--- The input ---

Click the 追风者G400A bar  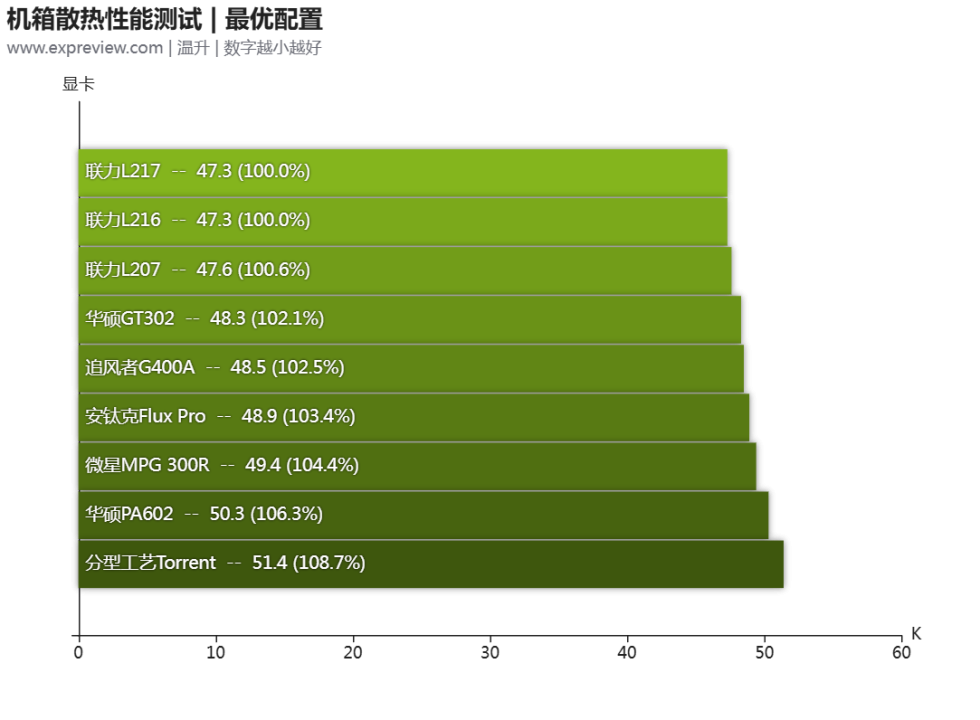tap(410, 368)
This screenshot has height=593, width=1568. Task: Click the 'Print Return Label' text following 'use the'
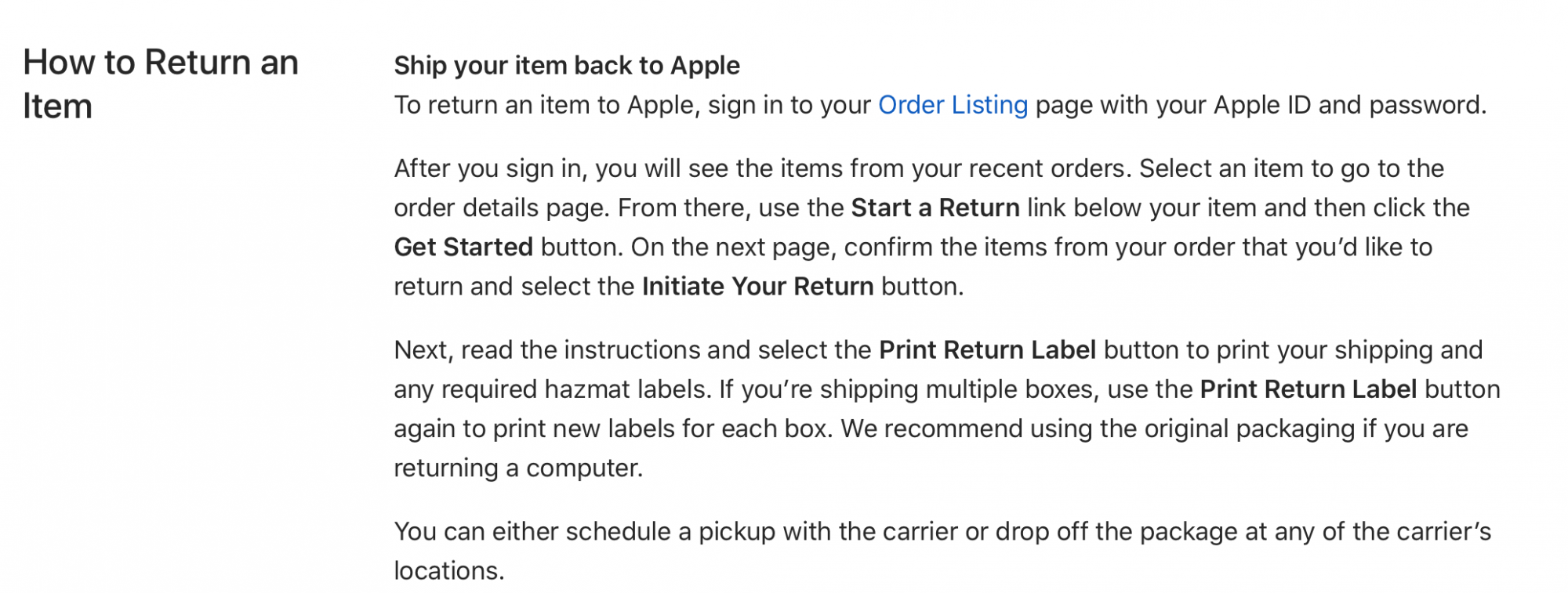pyautogui.click(x=1308, y=389)
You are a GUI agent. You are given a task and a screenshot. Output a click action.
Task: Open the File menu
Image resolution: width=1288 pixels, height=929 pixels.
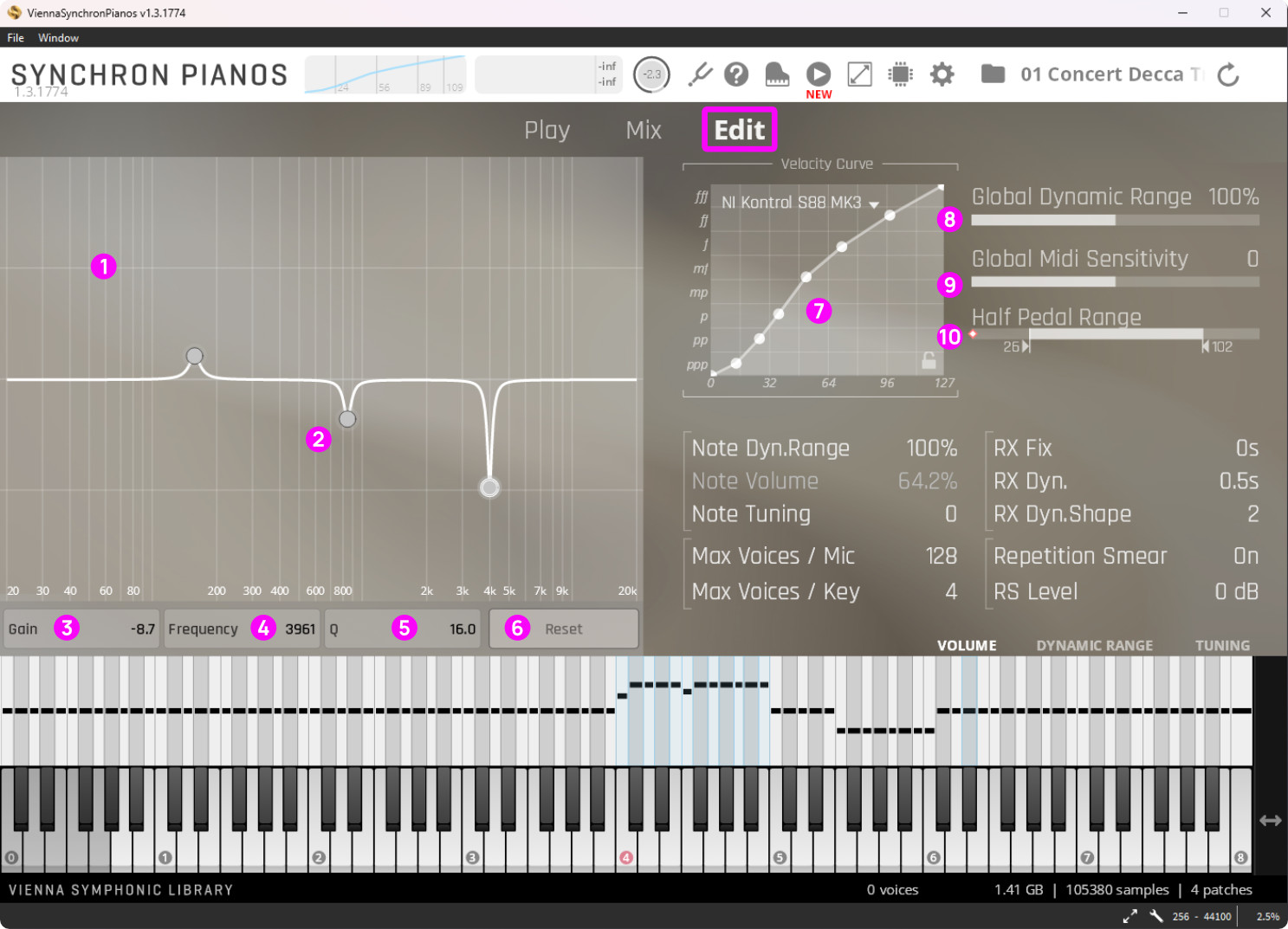coord(16,38)
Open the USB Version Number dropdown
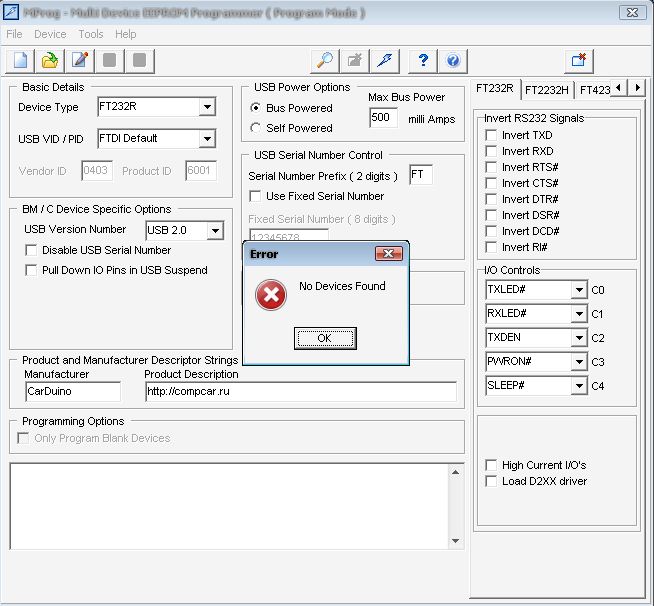 point(215,231)
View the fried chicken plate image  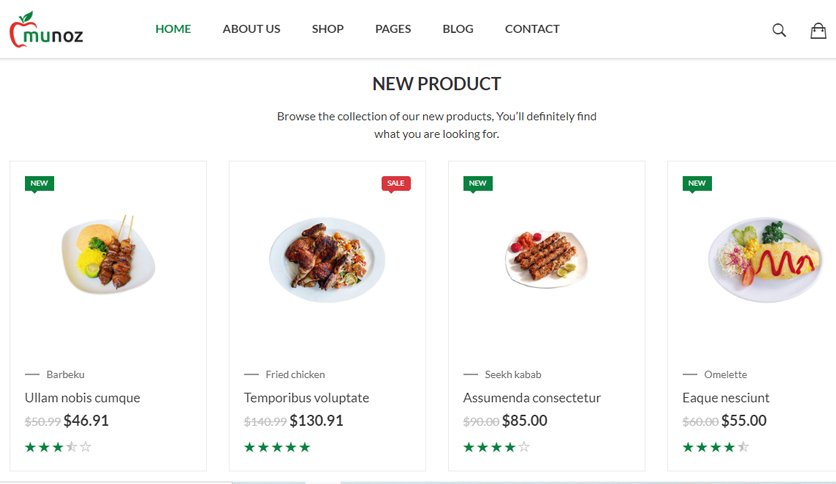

---

Only the lines from the one that contains "Task: Open the File menu" through the last line of the records may appear in the answer, retyped exactly and with no pictures.

Task: Open the File menu
Image resolution: width=1288 pixels, height=929 pixels.
coord(16,38)
Open the USB Version Number dropdown
 point(215,231)
View the fried chicken plate image  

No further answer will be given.